3.6 Description of fields in the Backbone

Name_sPlot_TRY - Name as retrieved in sPlot or TRY
Name_string_corr1 - Name after first round of string cleaning
Name_string_corr2 - Name after second round of string cleaning
sPlot_TRY - Origin or species name (S - sPlot, T - Try, A - Alpine dataset & combinations)
Name_submitted - Name as submitted to TNRS\TPL
Name_number - Number of species names when submitted to TNRS\TPL
Overall_score - Matching score from TNRS
Name_matched - Name matched in TNRS\TPL
Name_matched_rank - Taxonomic rank of name matched (e.g., species, family…)
Name_score - Matching score of name matched
Name_matched_author - Author names of matched names
Name_matched_url - Url from TNRS\TPL of matche name
Author_matched - Authors as matched from query (Empty since we only submitted species names)
Author_score - Score of author matching (Empty since we only submitted species names)
Family_matched - Family of the matched name
Family_score - Score of matched family name
Name_matched_accepted_family - Accepted family of the matched name (if available)
Genus_matched - Genus of the matched name
Genus_score - Score of matched genus name
Specific_epithet_matched - Specific epithet of the matched name
Specific_epithet_score - Score Specific epithet of the matched name
Infraspecific_rank - Rank of matched name, if below species
Infraspecific_epithet_matched - Infraspecific epithet of matched name
Infraspecific_epithet_score- Score of infraspecific epithet of matched name
Infraspecific_rank_2 - Rank of matched name (2nd level), if below species
Infraspecific_epithet_2_matched - Infraspecific epithet (2nd level) of matched name
Infraspecific_epithet_2_score - Score of infraspecific epithet (2nd level) of matched name
Annotations -
Unmatched_terms -
Taxonomic_status - Status of matched name (Accepted, Synonim, Unresolved…)
Accepted_name - Accepted name
Accepted_name_author - Author of accepted name
Accepted_name_rank - Rank of accepted name (family, genus, species, infraspecific…)
Accepted_name_url - url of accepted name
Accepted_name_species - Accepted species name (if Accepted_name_rank at species level of lower)
Accepted_name_family - Family of accepted name Selected - ignore Source - Database where the info comes from Warnings -
Accepted_name_lsid -
Below columns added specifically for this backbone
Status_correct - Simplification of Taxonomic_status
Name_correct - If Accepted_name is non-null, otherwise returnes Name_matched.
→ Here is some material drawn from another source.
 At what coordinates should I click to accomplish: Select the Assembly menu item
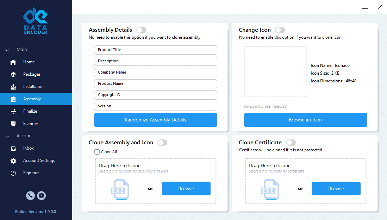coord(32,99)
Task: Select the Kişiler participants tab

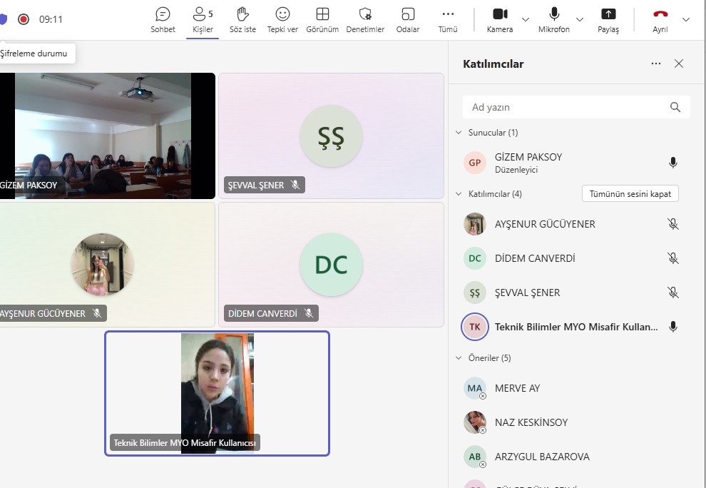Action: 203,19
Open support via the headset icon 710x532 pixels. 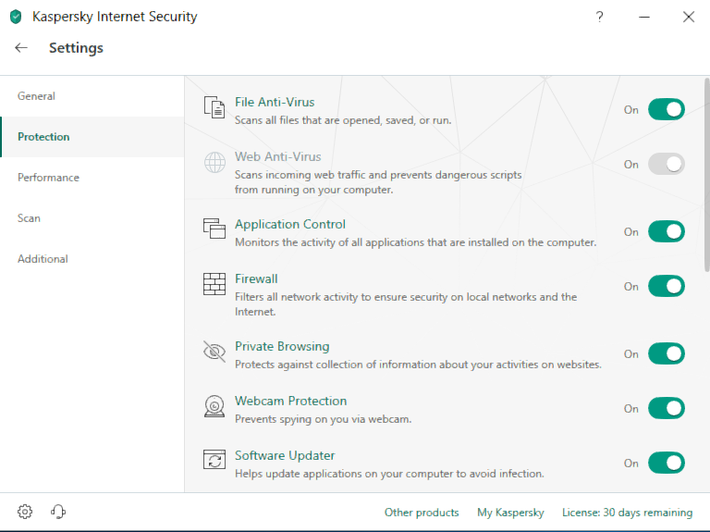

This field represent the union of accepted + matched name
Genus_correct - Genus derived from Name_correct, but only when Accepted_name_rank is lower than family
Rank_correct - Simplification of Accepted_name_rank
Family_correct - Family of Name_correct. Complements Accepted_name_family with multiple sources
Name_short - First two words of Name_correct
phylum - As derived from The Catalogue of Life
is_vascular_species - As derived based on selection of phylum from The Catalogue of Life
Taxon group - Taxon group, as in Turboveg. ‘Vascular plant’, ‘Moss’ (include liverworts), ‘Lichen’, ‘Algae’, ’Unknown
save(Backbone, mushroom, mushroom.families, lichen.genera,
     file="../_output/Backbone3.0.RData")

3.7 Export species list to request in TRY

ToSubmit1 <- Backbone %>% 
  filter(grepl(sPlot_TRY, pattern = "S")) %>% 
  filter(grepl(sPlot_TRY, pattern = "T")) %>% 
  dplyr::select(Name_sPlot_TRY) %>% 
  rename(Name_submit = Name_sPlot_TRY)

## add names from T, which match names from S only after standardization
ToSubmit2 <- Backbone %>% 
  filter(grepl(sPlot_TRY, pattern = "T")) %>% 
  filter(!grepl(sPlot_TRY, pattern = "S")) %>% 
  filter(Name_sPlot_TRY  %in% ((Backbone %>% 
                                  filter(grepl(sPlot_TRY, pattern = "S")) %>% 
                                  filter(!grepl(sPlot_TRY, pattern = "T")) %>% 
                                  dplyr::select(Name_correct) %>% 
                                  distinct())$Name_correct)) %>% 
  dplyr::select(Name_sPlot_TRY) %>% 
  rename(Name_submit = Name_sPlot_TRY)

ToSubmit <- ToSubmit1 %>% 
  bind_rows(ToSubmit2)

write_csv(ToSubmit, "../_output/Submit_TRY.csv")

Submitting 70417 species names to TRY.

3.7.1 Check how many species from sPlot where submitted to TRY5.0

Matched_names <- Backbone %>% 
  filter(grepl(sPlot_TRY, pattern = "S")) %>% 
  filter(Name_sPlot_TRY %in% ToSubmit$Name_submit) %>% 
  bind_rows(Backbone %>% 
              filter(grepl(sPlot_TRY, pattern = "S")) %>% 
              filter(Name_correct %in% ToSubmit$Name_submit)) %>% 
  distinct() 

Of the species names submitted to TRY there are 89827 species names that match sPlot’s (+ Alpine dataset) species names, before or after taxonomic resolution. These correspond to 67803 species names, AFTER taxonomic resolution.

4 Statistics

4.1 Statistics for backbone combining names in sPlot3.0 and TRY5.0

4.1.1 All taxon name entries

load("../_output/Backbone3.0.RData")

How many new entries are in the backbone 3.0 compared to the backbone 2.1? How many entries are in common?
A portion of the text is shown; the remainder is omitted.